Let's assume you want to run the nova-conductor in a dedicated node:

  1. Add a new node reservation in the configuration file:
paravance:
  control: 1
  network: 1
  compute: 1
  conductor-node: 1
  1. Create an new inventory file in the inventories subdirectory (copy paste the sample inventory) and change the group of the conductor service:
[nova-conductor:children]
conductor-node
  1. In the configuration file, points the inventory to use to this new inventory.

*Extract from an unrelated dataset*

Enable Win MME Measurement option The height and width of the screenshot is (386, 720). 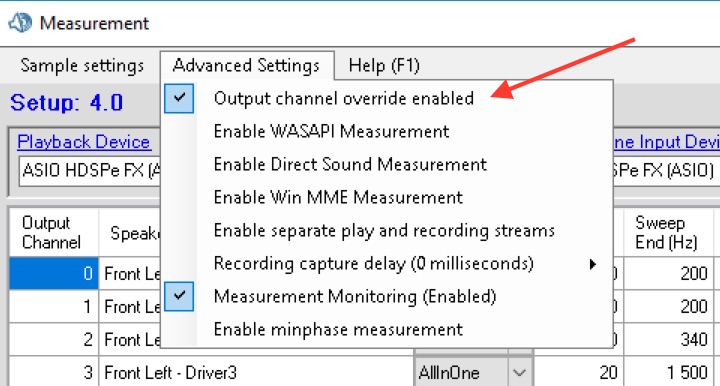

  2. Launch the deployment as usual, and you'll get the nova-conductor on a dedicated node.

Configuration tuning

At some point, Kolla default parameters won't fit your needs. Kolla provides a mechanism to override custom section of configuration files but isn't applicable in our case (at least in the corresponding branch). So we implement a quick and dirty way of patching Kolla code to enable custom configuration files to be used (and by extension custom kolla code). See the possible patch declaration in ansible/group_vars/all.yml. Patches should be added in the configuration file of the experiment.

Known limitations

  • There might be an issue if your reservation contains multiple Grid'5000 clusters composed of nodes that have different network device names, e.g. paravance that has eth0 andl eth1, and parapluie that has devices eth1 and eth2.

Why Enos?

https://en.wikipedia.org/wiki/Enos_(chimpanzee)

License

Enos runs performance stress workloads on OpenStack for postmortem analysis.
Copyright (C) 2016 Didier Iscovery

This program is free software: you can redistribute it and/or modify it under the terms of the GNU General Public License as published by the Free Software Foundation, either version 3 of the License, or (at your option) any later version.

This program is distributed in the hope that it will be useful, but WITHOUT ANY WARRANTY; without even the implied warranty of MERCHANTABILITY or FITNESS FOR A PARTICULAR PURPOSE. See the GNU General Public License for more details.